Work to be completed: Translate this sentence from the thread on slow WAL replay into Spanish: "CPU and RAM usage remain low, and WAL traffic is reaching the replica without delay, but replay/apply on disk is slow."

----- Source document -----

Re: WAL replay is too slow on secondary server

public inbox for [email protected]  
help / color / mirror / Atom feed

From: OMPRAKASH SAHU <[email protected]>
To: Shubhang Joshi <[email protected]>
Cc: Laurenz Albe <[email protected]>
Cc: [email protected]
Subject: Re: WAL replay is too slow on secondary server
Date: Fri, 31 Oct 2025 13:17:48 +0530
Message-ID: <CAOZWJqNR3dxnwn+HGPszQB8BY67_E=eoa7SzArL=t=PMOtUAMQ@mail.gmail.com> (raw)
In-Reply-To: <CAOJCrX-3S-afnX=DqTwb=+SS8-_0Gexqs_D+z12jNbg8xZ5ccw@mail.gmail.com>
References: <CAOZWJqPc+s_vA-UfWWLR0s6Mt+DCffjXXVyLHJNJiuMrDLTYcA@mail.gmail.com>
	<CAOJCrX91Xf3HU5J0Vn_FdrRDpMevNiZUEN3oAWwk4J1H0ibo-Q@mail.gmail.com>
	<[email protected]>
	<CAOJCrX-3S-afnX=DqTwb=+SS8-_0Gexqs_D+z12jNbg8xZ5ccw@mail.gmail.com>

Hi Everyone,

Thankyou for the suggestions.

I have changed few things from DB side on secondary only till yesterday it
seems fine I will be monitoring it further

Below are the changes:

wal_decode_buffer_size
maintenance_io_concurrency
bgwriter_delay

I checked with AWS support as well if micro bursting had happening but
allocation is enough as per them.


Regards,
OM




On Fri, 31 Oct 2025, 09:54 Shubhang Joshi, <[email protected]>
wrote:

> Hi OM,
> Hi Laurenz,
>
> Thank you for your insights.
>
> I apologize for my previous suggestion regarding network speed; upon
> further review, it was not the correct cause in this scenario.
>
> Based on the current observations and system metrics, the accumulation of
> WAL on the standby server points to disk I/O limitations during replay—not
> network speed. CPU and RAM usage remain low, and WAL traffic is reaching
> the replica without delay, but replay/apply on disk is slow.
>
> The root cause appears to be disk subsystem performance and the
> single-threaded nature of WAL replay in PostgreSQL recovery. Optimizing
> disk throughput or reconfiguring memory may help, but network latency does
> not seem to be affecting this scenario.
>
> Regards,
> Shubhang
>
> On Thu, 30 Oct 2025 at 17:45, Laurenz Albe <[email protected]>
> wrote:
>
>> On Thu, 2025-10-30 at 17:08 +0530, Shubhang Joshi wrote:
>> > On Thu, 30 Oct, 2025, 10:07 am OMPRAKASH SAHU, <[email protected]>
>> wrote:
>> > > We have a postgresql cluster setup using patroni.

----- Information supplied -----

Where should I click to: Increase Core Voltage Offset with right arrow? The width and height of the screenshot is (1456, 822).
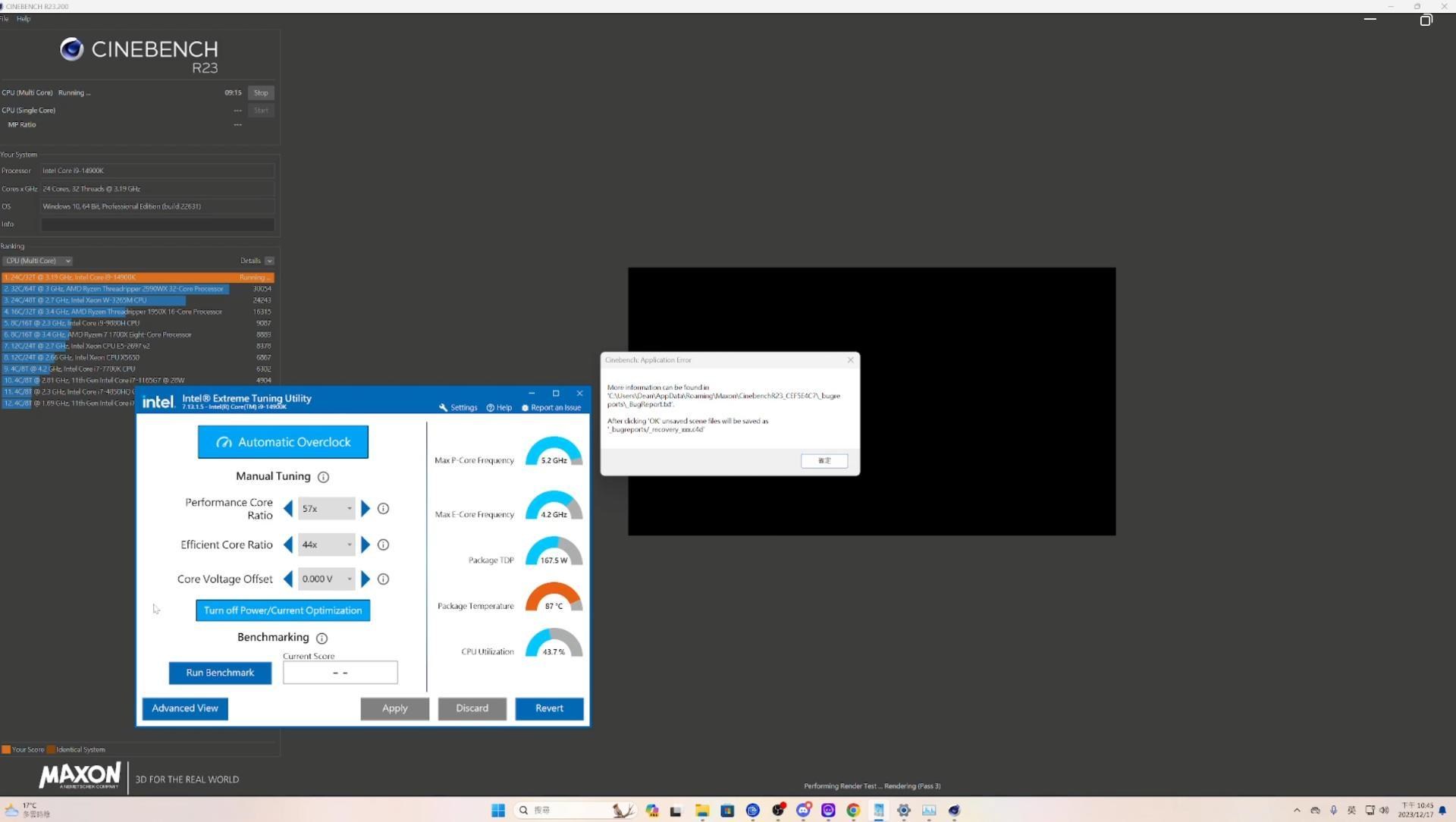[x=367, y=579]
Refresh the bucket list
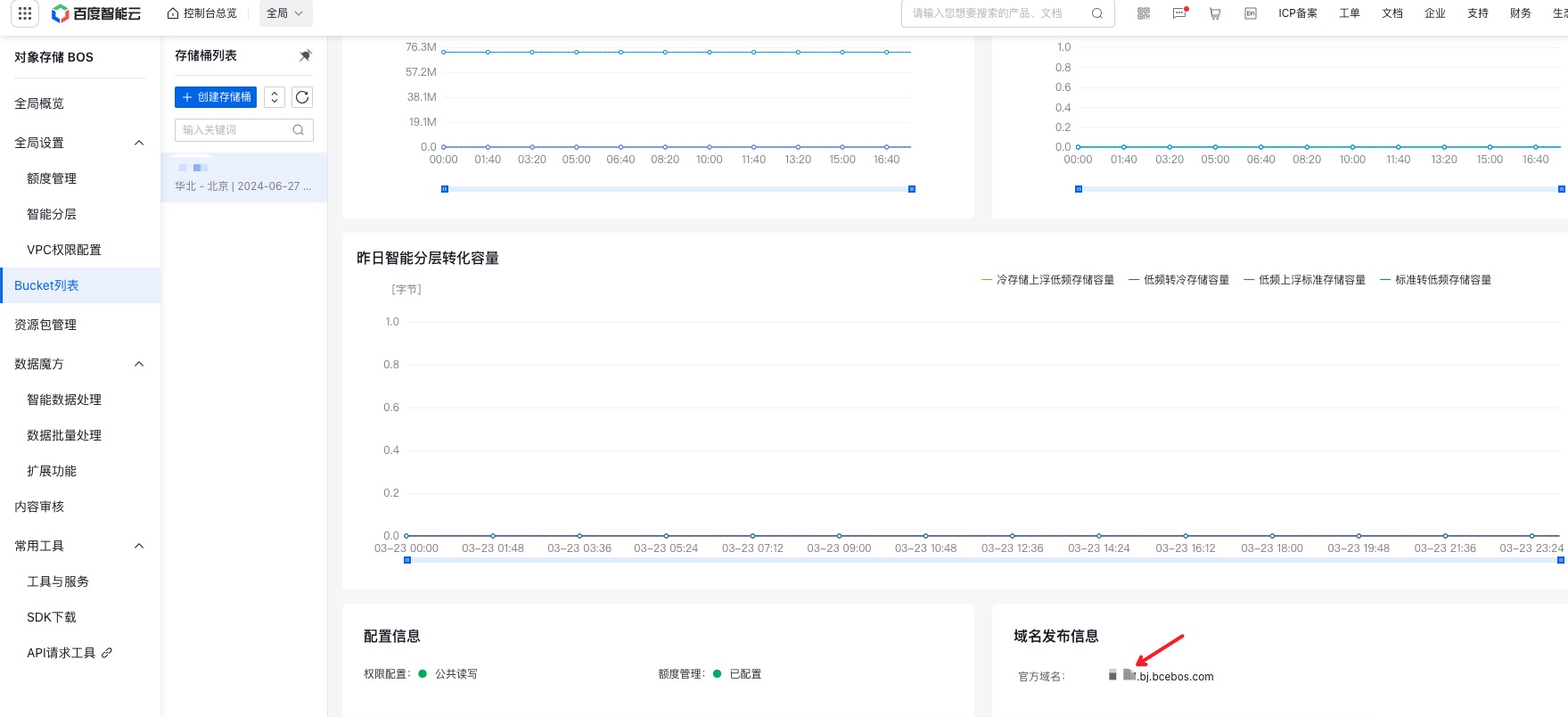Screen dimensions: 1568x717 pyautogui.click(x=302, y=97)
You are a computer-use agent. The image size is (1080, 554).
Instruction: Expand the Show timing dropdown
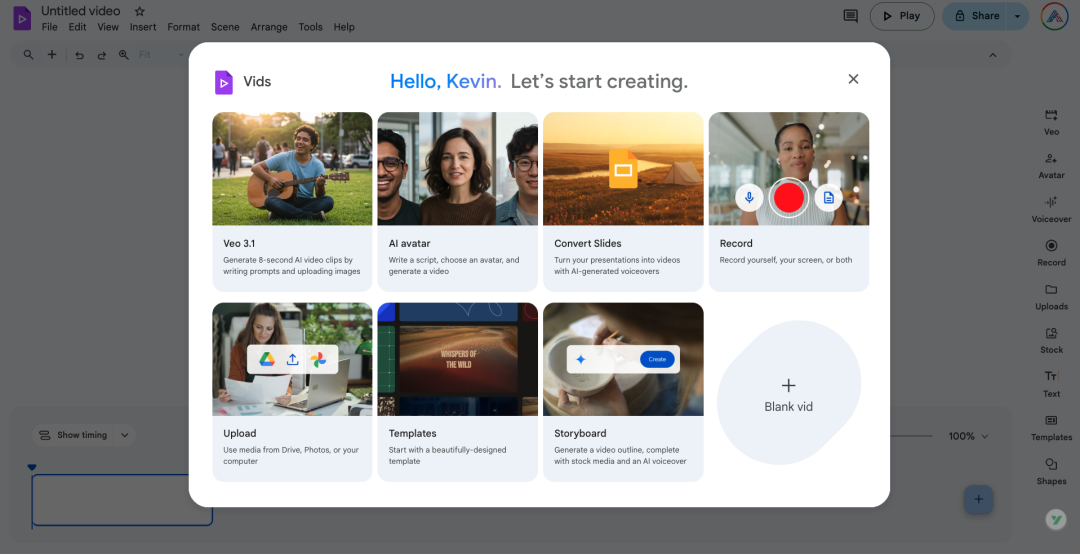click(x=125, y=435)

-----

Written reply: El uso de CPU y RAM sigue siendo bajo, y el tráfico WAL llega a la réplica sin demora, pero la reproducción/aplicación en disco es lenta.